FAIRMONT – Angelo Ferrell, in effect, was biting the hand that fed him Monday morning.
Or the toes that taught him.
Something like that, anyway.
At least his instructor was amused.
“Look at this,” Rebecca Cooper said. “I taught the kid everything he knows and he’s turning against me.”
Angelo is the on the robotics team at Charleston’s Riverside High School. Cooper, who teaches computer science and business at RHS, is the team’s advisor.
They were among 24 teams from across the state on the campus of Fairmont State University for the day.
The occasion was the state Robotics Championship for 2022, presented by the West Virginia Secondary Schools Activities Commission. The WVSSAC is now part of the robotics path in school instruction.
Monday was all about gimbals, gear ratios, torques, coding and the like, as Fairmont State’s Feaster Center was transformed into a high-tech epicenter for the day.
Teams constructed and programmed four-wheeled robots – such as the one Angelo was steering in attempt to run over his teacher’s toes.
Cooper appreciated the sense of mission, she said.
The sense of humor, also, she added, while deftly side-stepping another robotic parry.
“They’re having fun,” she said. “They’re learning.”
Sounds like a pretty good launch to an interesting, rewarding career, Dr. Drew Morgan said.
Morgan is a physician who also has taken flight to the stars.
The NASA astronaut was born Morgantown and grew up in California, New York, Texas, Delaware and Great Britain as his career military father moved from one posting to the other.
As a combat physician and flight surgeon Morgan deployed to Iraq, Afghanistan and Africa.

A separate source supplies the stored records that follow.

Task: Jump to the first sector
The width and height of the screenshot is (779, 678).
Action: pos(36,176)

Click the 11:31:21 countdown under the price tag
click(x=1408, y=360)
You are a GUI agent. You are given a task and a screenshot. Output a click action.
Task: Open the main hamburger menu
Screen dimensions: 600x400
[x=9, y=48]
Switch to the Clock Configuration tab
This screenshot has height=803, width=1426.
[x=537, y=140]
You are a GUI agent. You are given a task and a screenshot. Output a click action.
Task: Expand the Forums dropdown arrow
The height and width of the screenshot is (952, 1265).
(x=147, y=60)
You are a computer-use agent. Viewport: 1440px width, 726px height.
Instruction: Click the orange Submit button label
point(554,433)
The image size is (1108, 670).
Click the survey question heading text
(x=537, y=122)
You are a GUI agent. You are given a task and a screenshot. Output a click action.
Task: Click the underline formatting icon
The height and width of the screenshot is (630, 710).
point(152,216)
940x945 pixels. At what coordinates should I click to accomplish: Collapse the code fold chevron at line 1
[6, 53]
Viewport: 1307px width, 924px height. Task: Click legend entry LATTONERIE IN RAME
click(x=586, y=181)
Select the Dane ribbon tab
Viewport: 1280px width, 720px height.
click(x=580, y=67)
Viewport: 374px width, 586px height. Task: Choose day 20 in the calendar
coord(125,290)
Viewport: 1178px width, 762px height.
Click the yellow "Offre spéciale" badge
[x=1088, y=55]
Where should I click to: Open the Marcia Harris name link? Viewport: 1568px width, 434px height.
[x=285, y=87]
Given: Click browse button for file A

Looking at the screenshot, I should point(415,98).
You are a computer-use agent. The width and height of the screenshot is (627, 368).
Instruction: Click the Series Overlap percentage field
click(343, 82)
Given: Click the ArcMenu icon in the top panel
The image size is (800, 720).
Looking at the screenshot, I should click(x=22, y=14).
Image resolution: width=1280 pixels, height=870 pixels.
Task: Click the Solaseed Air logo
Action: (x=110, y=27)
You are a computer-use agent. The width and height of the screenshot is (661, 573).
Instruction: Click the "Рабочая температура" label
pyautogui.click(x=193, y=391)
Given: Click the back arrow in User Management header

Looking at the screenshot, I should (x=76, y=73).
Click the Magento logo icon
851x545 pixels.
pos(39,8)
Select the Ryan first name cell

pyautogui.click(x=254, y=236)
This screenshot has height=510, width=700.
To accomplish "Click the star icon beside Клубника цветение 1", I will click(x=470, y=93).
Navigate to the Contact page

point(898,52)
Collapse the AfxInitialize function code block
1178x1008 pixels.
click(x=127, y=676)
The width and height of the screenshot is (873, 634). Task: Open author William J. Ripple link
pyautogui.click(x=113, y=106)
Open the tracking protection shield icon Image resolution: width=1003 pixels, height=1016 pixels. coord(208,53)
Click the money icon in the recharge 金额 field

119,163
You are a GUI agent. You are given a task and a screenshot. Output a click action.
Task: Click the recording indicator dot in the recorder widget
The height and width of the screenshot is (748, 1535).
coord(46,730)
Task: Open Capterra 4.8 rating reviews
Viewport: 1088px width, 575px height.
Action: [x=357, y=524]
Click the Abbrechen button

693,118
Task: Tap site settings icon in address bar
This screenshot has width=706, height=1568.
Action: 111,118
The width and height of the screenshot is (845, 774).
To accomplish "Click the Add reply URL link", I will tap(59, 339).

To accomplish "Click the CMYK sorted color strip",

He was in orbit as an astronaut during the 50th anniversary of Apollo 11 two years ago.
While on the crew of the Russian Soyuz MS-13 spacecraft he seven spacewalks, totaling nearly 46 hours on a tether in the expanse of the cosmos during the mission.
Seeing his home planet Earth suspended in the middle of that really did take his breath away, he said.
Even with the oxygen.
“NASA has top-notch training and simulations because NASA doesn’t like surprises,” the astronaut said, “but nothing can prepare you for that.”
Surgical teams, space flights and robotics competitions can only be successful with team work, he said.
Angelo agreed, while allowing he wasn’t really going to run his robot over his teacher’s foot.
He likes being part of a team, too, he said.
“We’re all working together,” the freshman said.
Good thing, too: During the “Tipping Point” competition, Riverside’s robot and others navigated mazes, retrieved objects and even skirted up and down a teeter-totter.
“I like watching our robot,” Angelo said, “because I know what went into it.”
Finding out what goes into things has been a longtime fascination for the student, who wants to work in robotics after college.
“When I was a little kid I used to take the TV remote apart all the time,” he said.
“My mom wasn’t too crazy about that, but she likes what I’m doing now.”